* TEXT SHOWN
The shy gazelle of anti-matter

Paul Dirac

三月 10, 2000

The English physicist Paul Adrien Maurice Dirac was not only one of the founders of quantum theory but also the discoverer of anti-matter. According to Peter Goddard in his preface to this collection of four lectures celebrating Dirac's life and work, Dirac should be mentioned alongside Newton, Maxwell, Einstein and Rutherford as one of the greatest physicists of all time.

It is therefore all the more puzzling that the name of Dirac is not better known to the general public. It is true that Dirac determinedly avoided the public gaze: he was persuaded to accept the 1933 Nobel prize only after Rutherford told him that "a refusal will get you much more publicity". Of course, winning the Nobel prize inevitably leads to some publicity, but faced with Dirac's self-effacing personality, the London papers were reduced to characterising him as "shy as a gazelle and modest as a Victorian maid".

A memorial plaque to Dirac has now been erected in Westminster Abbey, and Stephen Hawking's memorial address is reprinted here. Hawking tries to explain why it took so long for the nation to recognise that Dirac "was probably the greatest theoretical physicist since Newton". One of Hawking's most telling remarks is that he never once met Dirac in the seven years they were both in the same department in Cambridge. As Hawking says, Dirac did not believe in "new-fangled departments" and chose to work in isolation in his rooms in St John's College.

* EXTRACTED MATERIAL

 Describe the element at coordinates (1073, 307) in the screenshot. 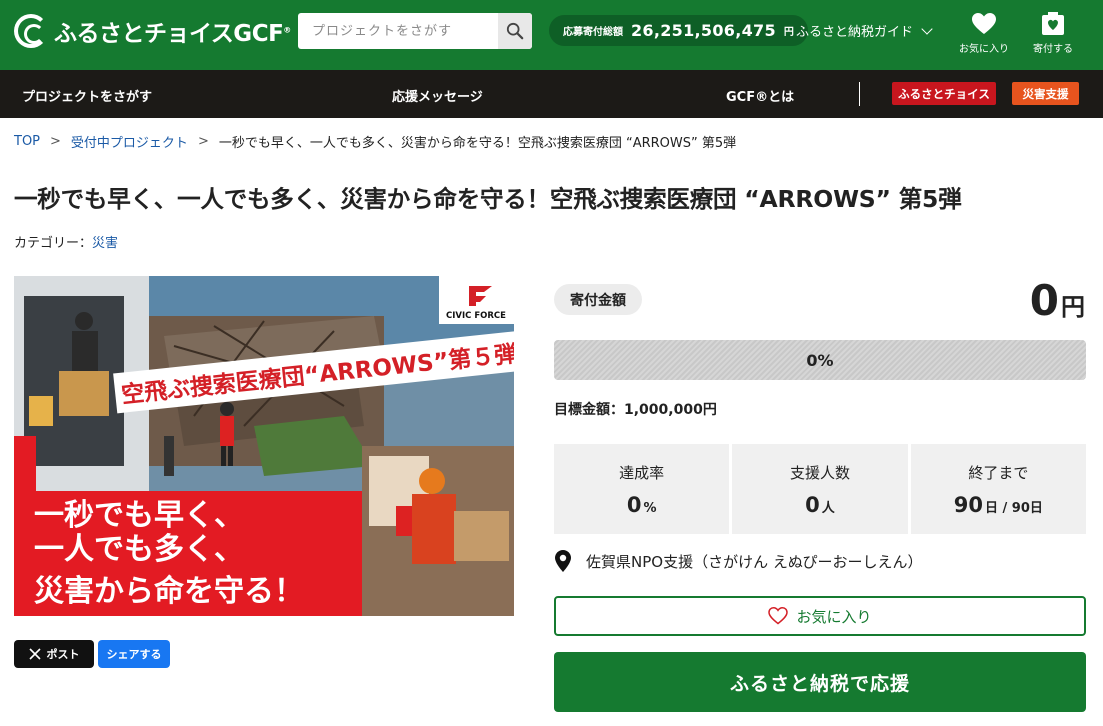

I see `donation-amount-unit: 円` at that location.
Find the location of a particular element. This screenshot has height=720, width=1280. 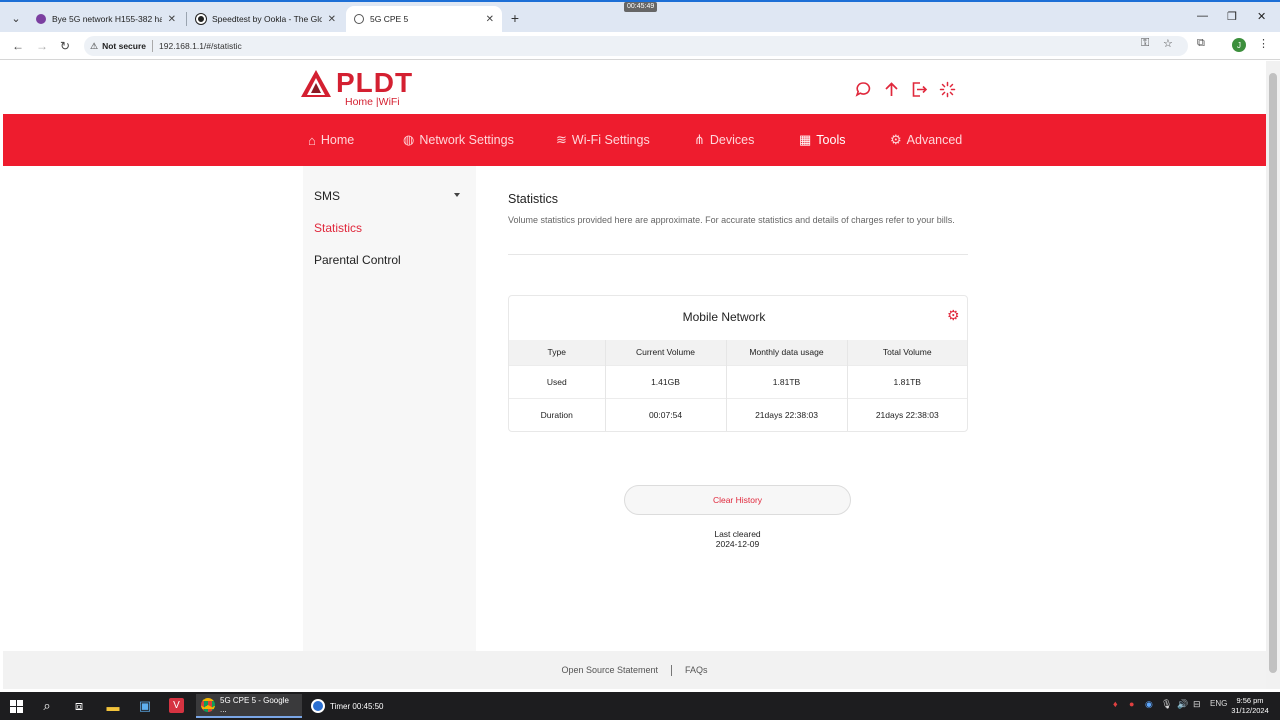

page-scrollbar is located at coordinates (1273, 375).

==

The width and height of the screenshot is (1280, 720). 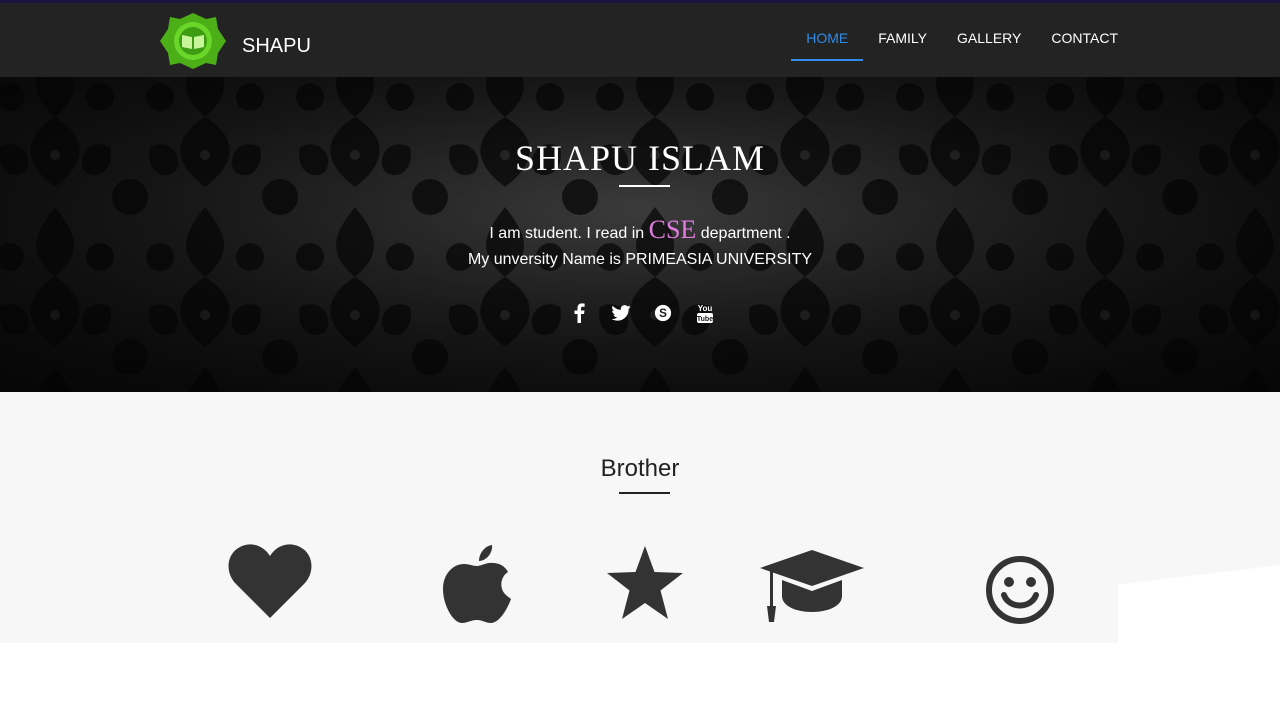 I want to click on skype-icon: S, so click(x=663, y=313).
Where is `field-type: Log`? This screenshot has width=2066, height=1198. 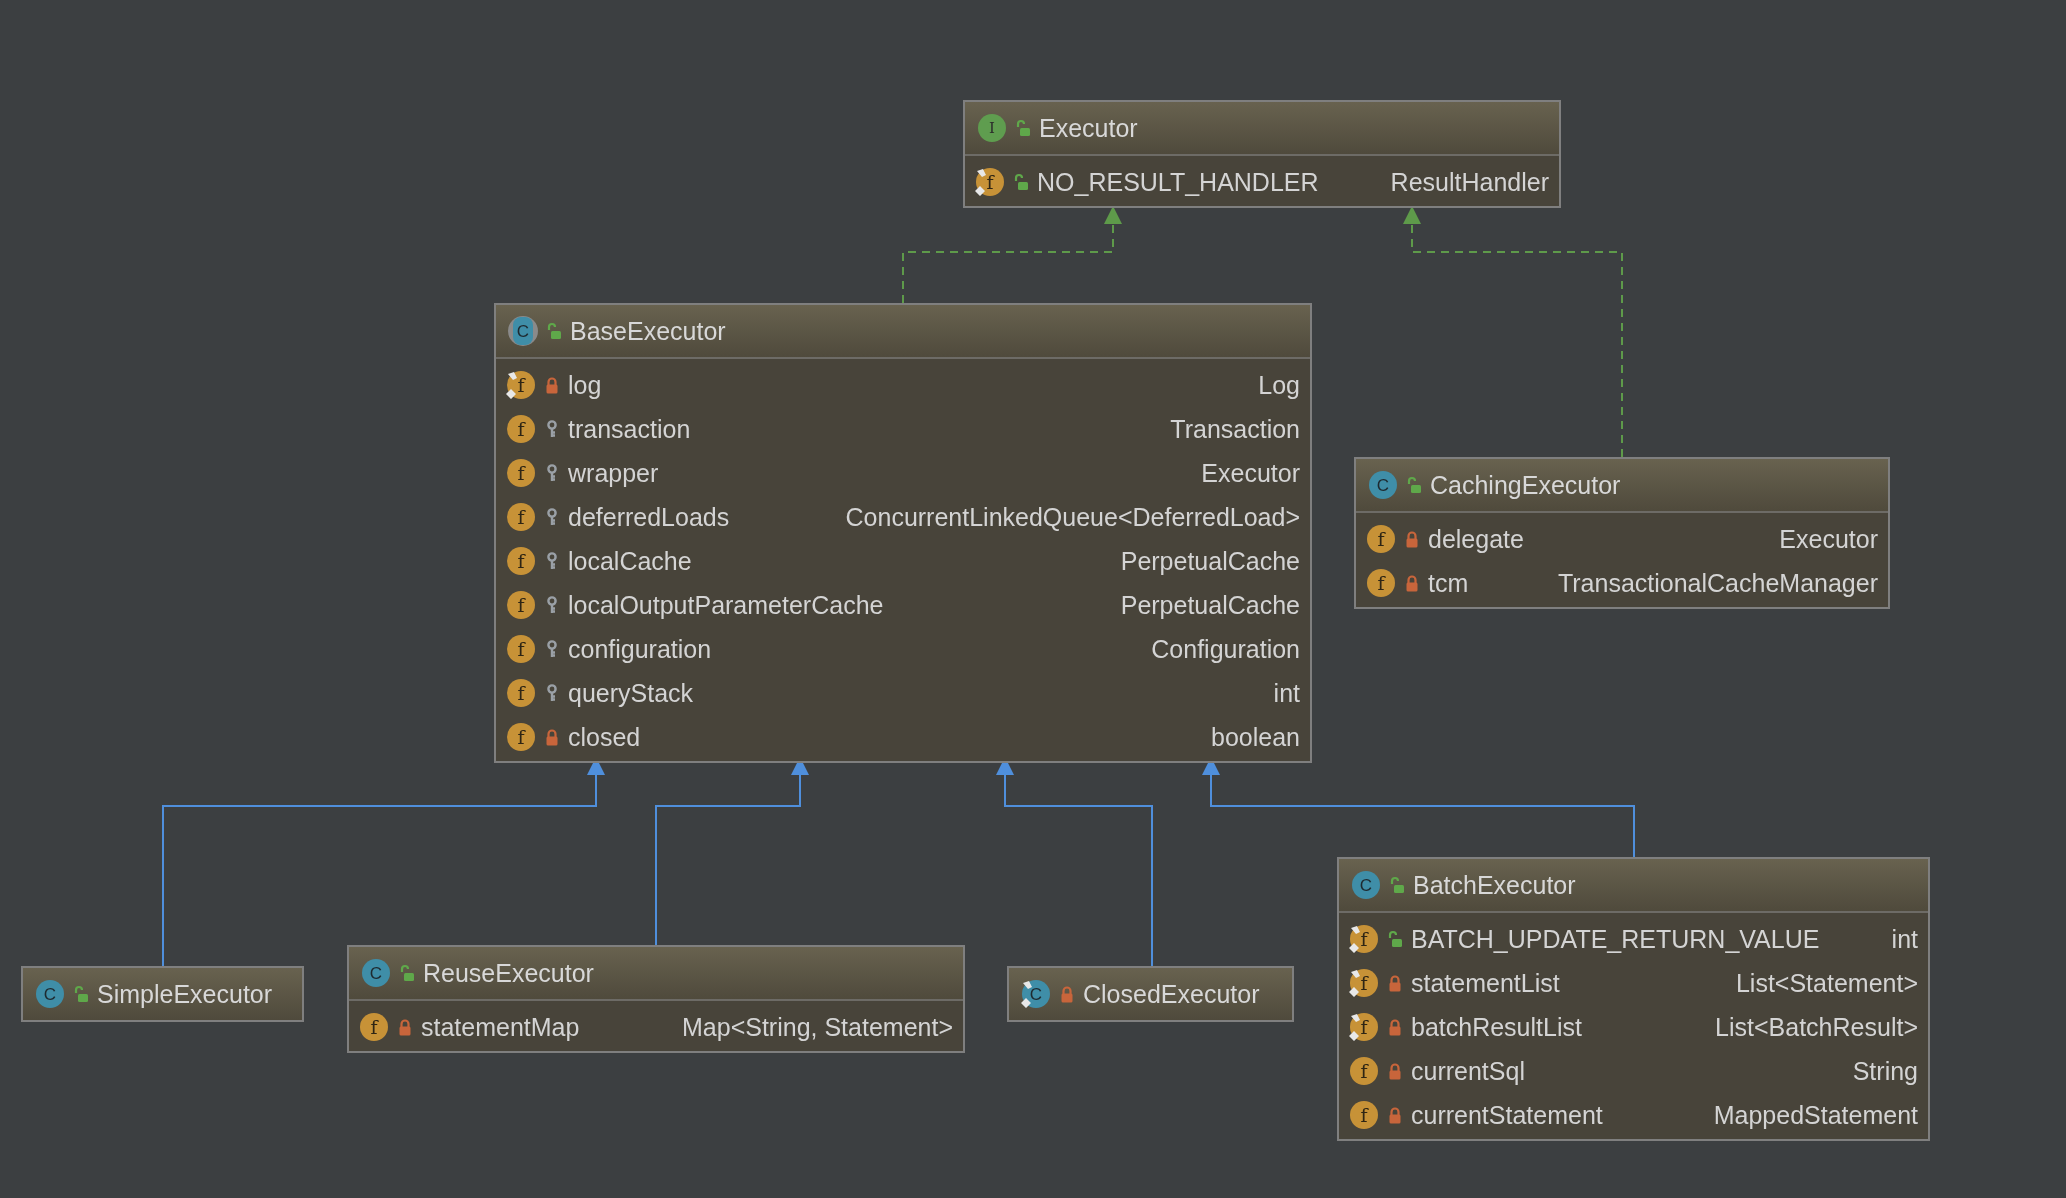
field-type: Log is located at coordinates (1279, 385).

---

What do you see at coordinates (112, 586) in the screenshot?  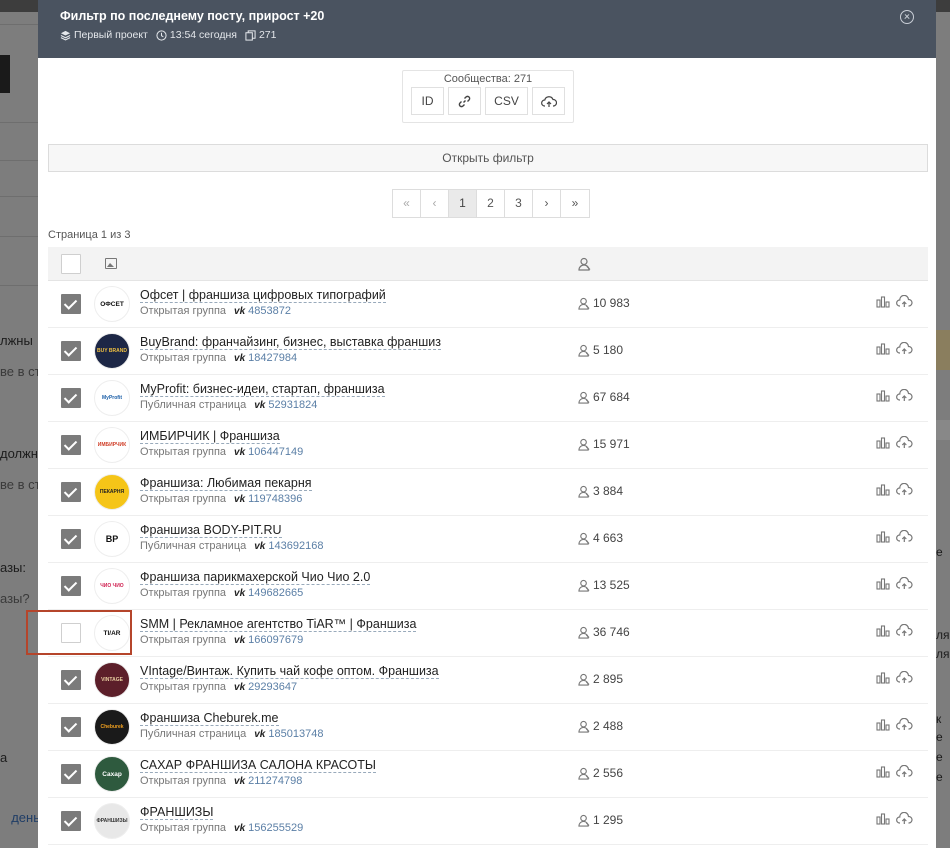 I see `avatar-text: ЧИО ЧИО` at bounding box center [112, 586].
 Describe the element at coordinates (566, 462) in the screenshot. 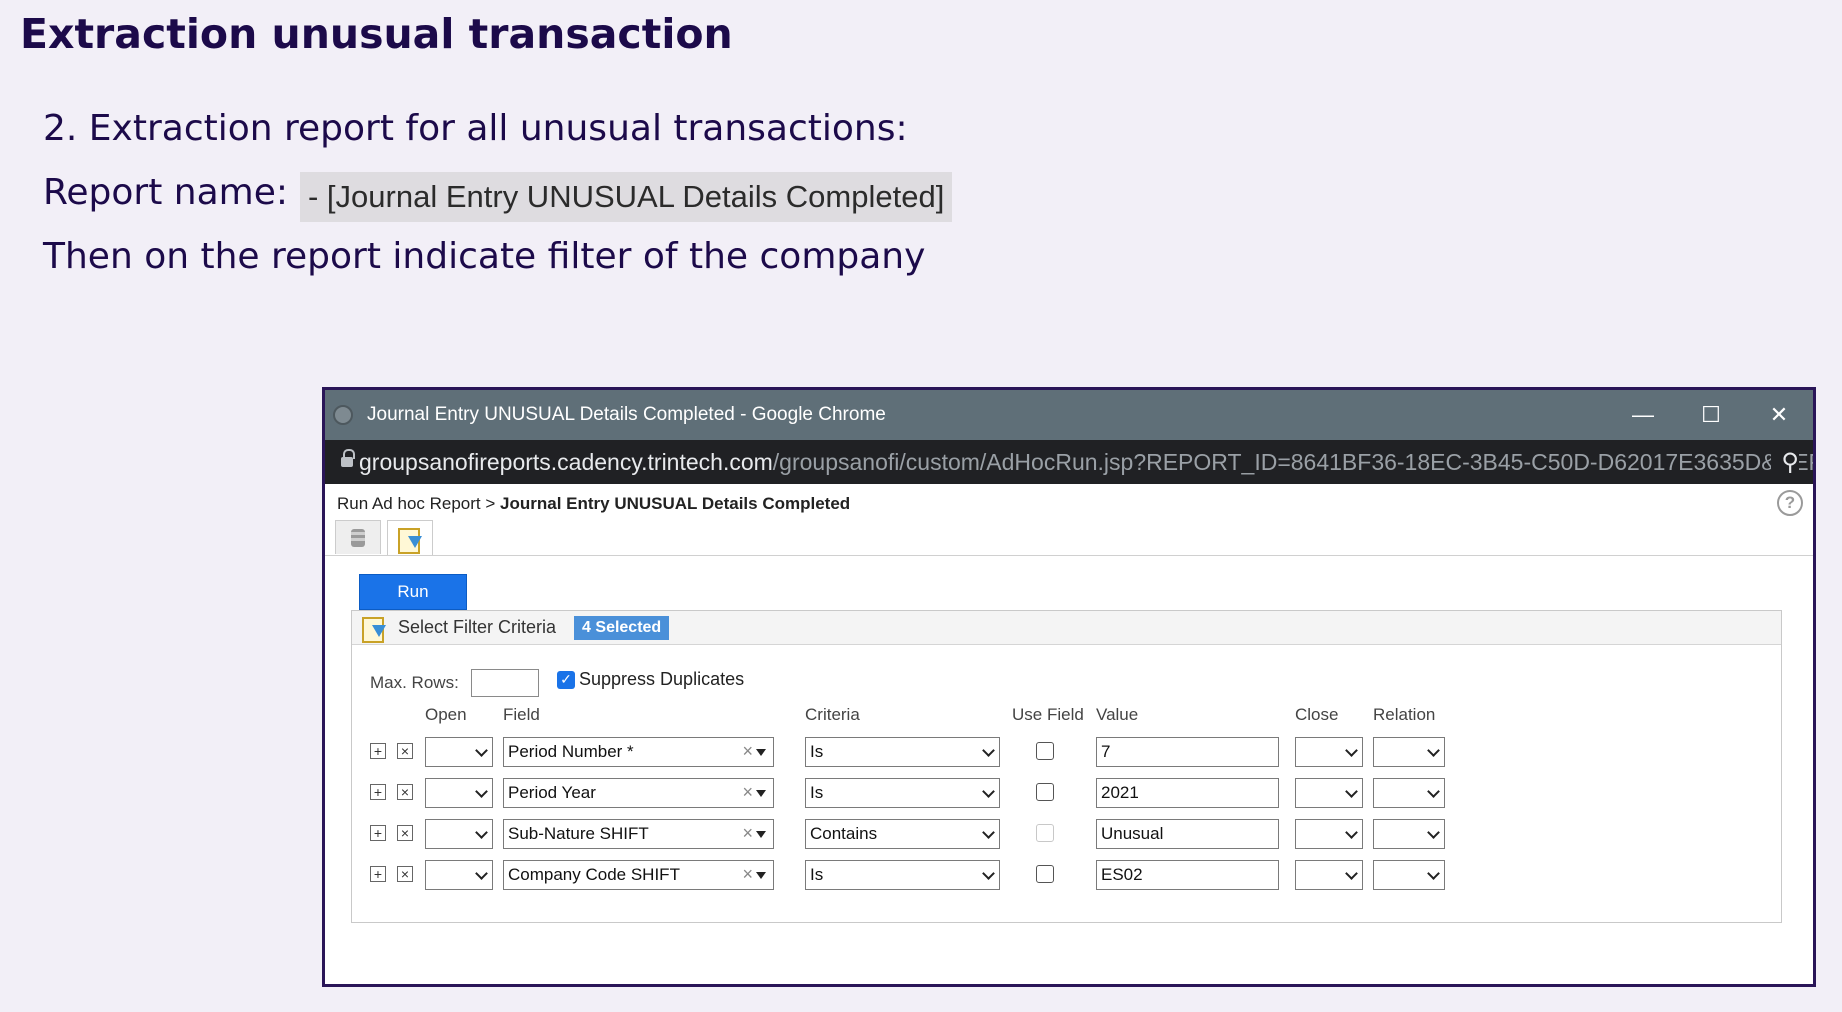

* PROBLEM
Translate this sentence from the text about Paul Dirac into Spanish: "It is therefore all the more puzzling that the name of Dirac is not better known to the general public." Rely only on the text about Paul Dirac, not on the rows.

* RESULT BELOW
Por lo tanto, resulta aún más desconcertante que el nombre de Dirac no sea más conocido por el público en general.